温度场对供料器管道内颗粒分布影响的CFD模拟

Influence of temperature field on particle distribution in feeder pipeline with CFD simulation

建立供料器管道内气固两相流的物理和数学模型,采用Fluent 2020 R2软件中的离散相模型(DPM)模拟供料器管道中温度场、压力流场和颗粒分布情况,搭建气力式混合机实验平台进行压力测试验证,并将考虑温度场和不考虑温度场影响时的仿真结果进行对比,研究温度场对供料器内颗粒分布的影响规律。结果表明:在供料器管道中,气相与颗粒相初始温度不同,气固两相流进行热量交换后温度逐渐趋向一致;考虑温度场影响时管道内的绝对压降大于不考虑温度场影响时,而且与实验测量值的误差仅为16%左右;在两侧管道出口段,随着Z轴向距离的增加,颗粒质量浓度分布从管道圆截面中心处低、壁周面高逐渐变为整个管道圆截面上近似均匀分布;相较于不考虑温度影响时的情况,考虑温度场影响时管道圆截面中心处的颗粒质量浓度降低了3.0%~8.7%,在管道圆截面上形成稳定均匀的颗粒质量浓度分布所需要的Z轴向距离要长。

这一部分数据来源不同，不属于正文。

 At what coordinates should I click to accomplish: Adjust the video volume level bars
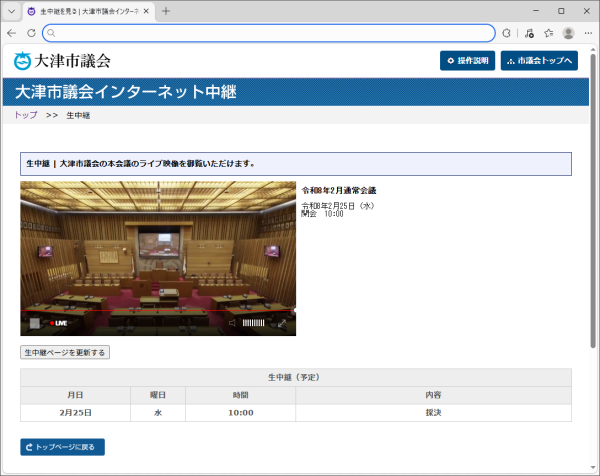[x=254, y=323]
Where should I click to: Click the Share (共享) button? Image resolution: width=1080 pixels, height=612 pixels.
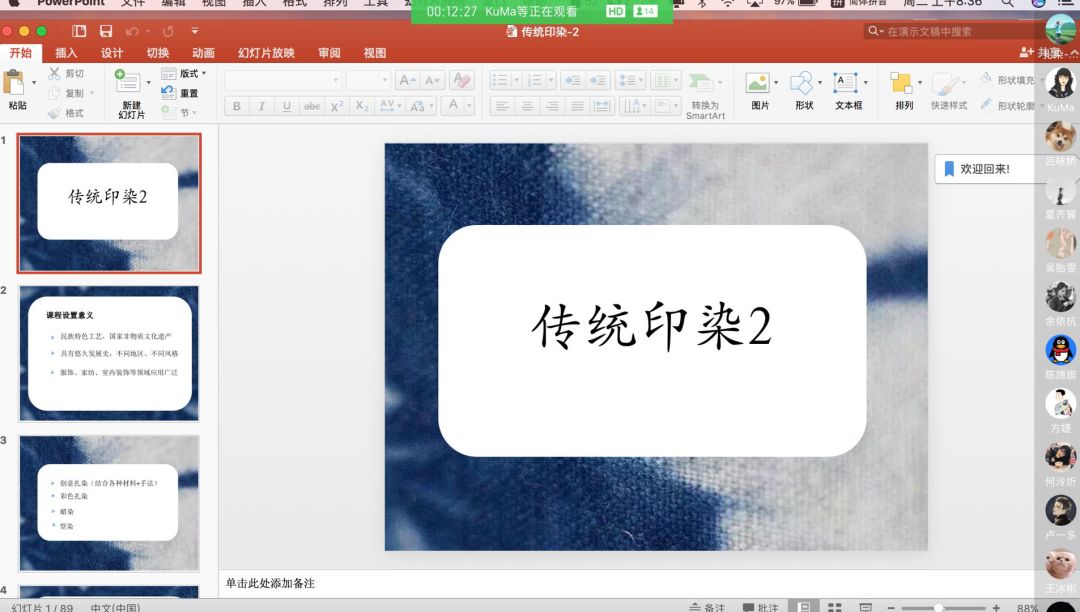1040,52
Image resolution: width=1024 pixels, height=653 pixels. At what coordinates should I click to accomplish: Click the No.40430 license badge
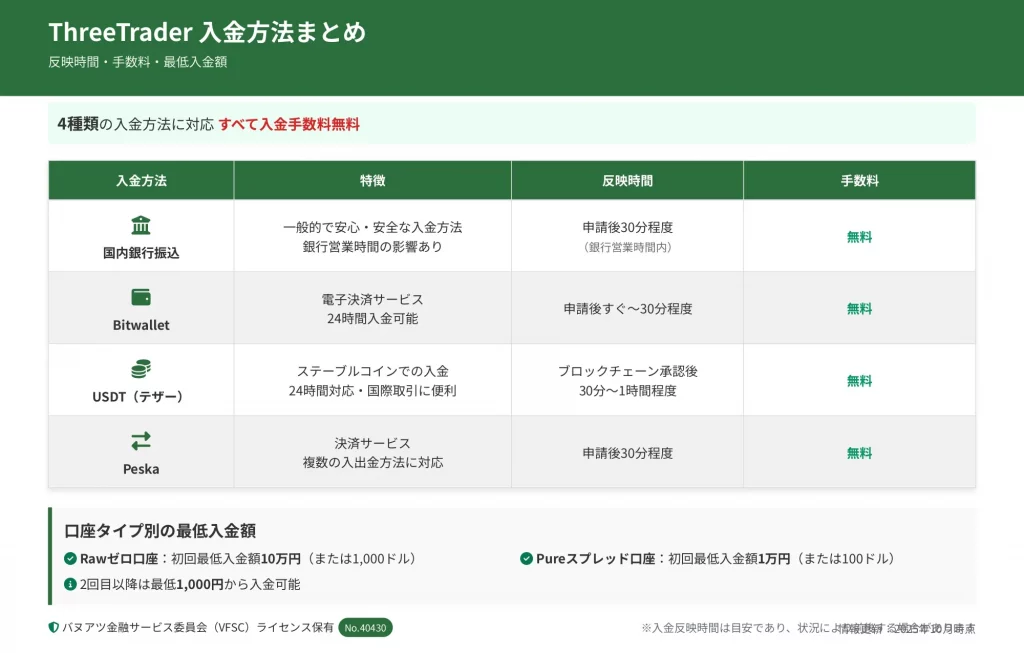[x=365, y=628]
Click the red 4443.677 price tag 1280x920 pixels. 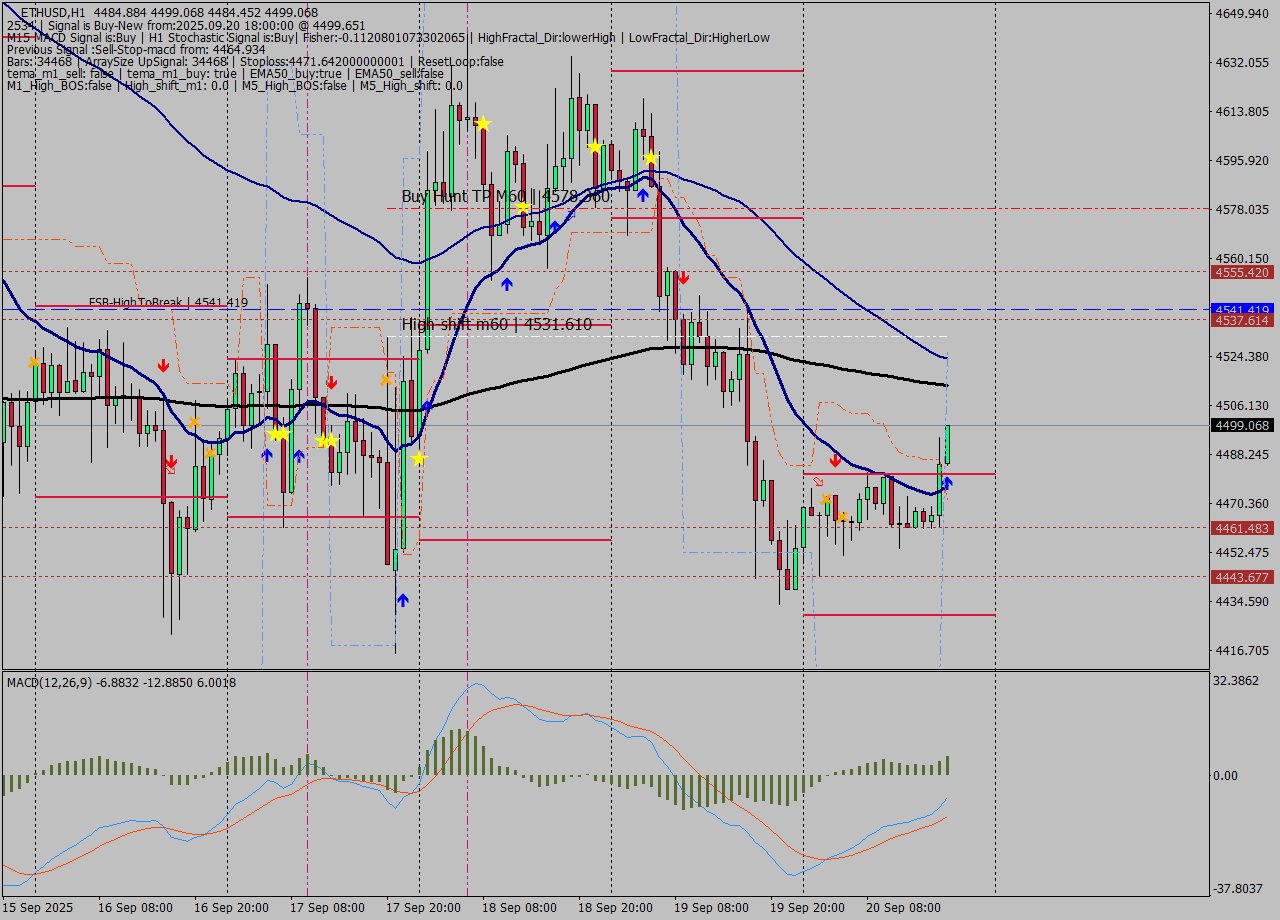coord(1240,577)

Physical and mathematical models of gas-solid two-phase flow in the feeder pipeline were established.The discrete phase model(DPM)in Fluent 2020 R2 software was used to simulate the temperature field,pressure flow field and particle distribution in feeder pipeline.A pneumatic mixer test platform was built to test and verify the pressure.The effect of temperature field on particle distribution in feeder was studied by comparing the simulation results with and without temperature field.The results show that the initial temperature of gas phase and particle phase is different in feeder pipeline,and the temperature gradually tends to be the same after the heat exchange between gas and solid phase flow.The absolute pressure drop in pipeline with the influence of temperature field considered is greater than that without the influence of temperature field,and the error between measured value and experimental value is only about 16%.At the outlet section of both sides of pipeline,with the increase of Z-axis distance,the distribution of particle mass concentration gradually changes from low in the center of the circular section of the pipeline and high in the wall surface to approximately uniform distribution on the entire circular section of the pipeline.Compared with the condition without considering the influence of temperature,the particle mass concentration at the center of the circular cross section of pipeline decreases by 3.0%~8.7%and the Z-axis distance required to form a stable and uniform particle mass concentration distribution on the circular cross section of pipeline is longer when considering the influence of temperature field.